Of the 20 people with newly diagnosed anal cancer, 19 (95%) were men in this largely male naval population. Median age of people with anal cancer stood at 41.6 years (IQR .6 to 46.0), 55% were white, 50% had a history of hepatitis B infection, 40% had gonorrhea, 30% had herpes simplex virus infection, 10% had syphilis, and 65% had any sexually transmitted infection. Infection with human papillomavirus (HPV), a sexually transmitted pathogen, can lead to anal squamous cell cancer, but the investigators did not have records on HPV in these people.

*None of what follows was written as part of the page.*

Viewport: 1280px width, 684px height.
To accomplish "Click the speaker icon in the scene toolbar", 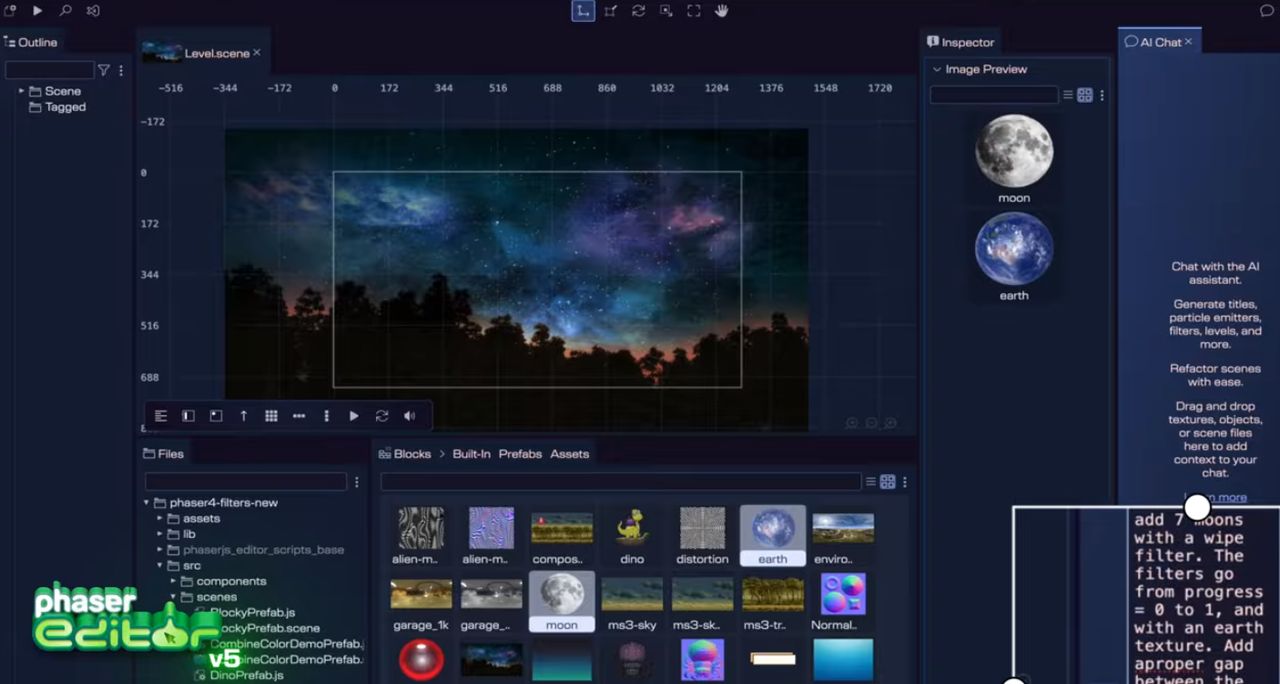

Median most-recent CD4 count before anal cancer diagnosis was 375 (IQR 217 to 509) and lowest-ever (nadir) CD4 count was 128
(IQR 50 to 255). Fifteen people (75%) were taking HAART when diagnosed with anal cancer, 40% had a viral load below 1000 copies, and 40% already had an AIDS diagnosis. Median duration of HIV infection stood at 5.9 years (IQR 4.1 to 9.6).
Multivariate statistical analysis adjusted for year of HIV diagnosis determined that people with an AIDS diagnosis had more than a tripled chance of anal cancer (hazard ratio [HR] 3.48 (95% confidence interval [CI] 1.33 to 9.12, P = 0.01). Every 50-cell higher nadir CD4 count cut the risk of anal cancer 15% (HR 0.85, 95% CI 0.73 to 0.98, P = 0.02). Another study at the 5th IAS Conference found a link between low CD4 count just before diagnosis of non-AIDS cancers of infectious origin and the risk of such cancers [2].
In the naval center study, a gonorrhea diagnosis more than doubled the risk of anal cancer, but this association fell short of statistical significance (HR 2.34, 95% CI 0.91 to 6.0, P = 0.08). Use of potent antiretroviral combinations in recent years had no impact on anal cancer risk.
The investigators noted that their study is limited by the low number of anal cancers diagnosed, lack of information of HPV coinfection, lack of data on sexual preference, and the possibility of important unmeasured factors. They speculated that, "as HIV patients are living longer, it may allow for sufficient time for anal cancer development, hence rates may continue to increase."
Although this study population consisted mostly of men, other work shows that women with HIV have a heightened risk of anal cancer. A Women's Interagency HIV Study analysis found that 10% of HIV-infected women in this US cohort have abnormal cell growth in anal tissue that may develop into anal cancer [3]. Another study found a higher risk of human papillomavirus-related anal cancer in men and women with HIV than in people without HIV [4]. And other research confirms that potent antiretrovirals do not protect people from anal cancer [5,6].
1. Crum-Cianflone N, Huppler Hullsiek K, Weintrob A, et al. Anal cancers among HIV-infected persons: HAART is not slowing rising incidence. 5th IAS Conference on HIV Pathogenesis, Treatment and Prevention. July 19-22, 2009. Cape Town. Abstract WEAB101.
2. Kesselring A, Gras L, Smit C, et al. Longer duration of exposure to immunodeficiency and detectable viremia both are risk factors for non-AIDS defining malignancies in HIV-1 infected patients on combination antiretroviral therapy. 5th IAS Conference on HIV Pathogenesis, Treatment and Prevention. July 19-22, 2009. Cape Town. Abstract WEAB104.
3. Hessol NA, Holly EA, Efird JT, et al. Anal intraepithelial neoplasia in a multisite study of HIV-infected and high-risk HIV-uninfected women. AIDS. 2009;23:59-70.
4. Frisch M, Biggar RJ, Goedert JJ. Human papillomavirus-associated cancers in patients with human immunodeficiency virus infection and acquired immunodeficiency syndrome. J Natl Cancer Inst. 2000;92:1500-1510.
5. Piketty C, Selinger-Leneman H, Grabar S, et al. Marked increase in the incidence of invasive anal cancer among HIV-infected patients despite treatment with combination antiretroviral therapy. AIDS. 2008;22:1203-1211.
6. Clifford GM, Polesel J, Rickenbach M, et al. Cancer risk in the Swiss HIV Cohort Study: associations with immunodeficiency, smoking, and highly active antiretroviral therapy. J Natl Cancer Inst. 2005;97:425-432.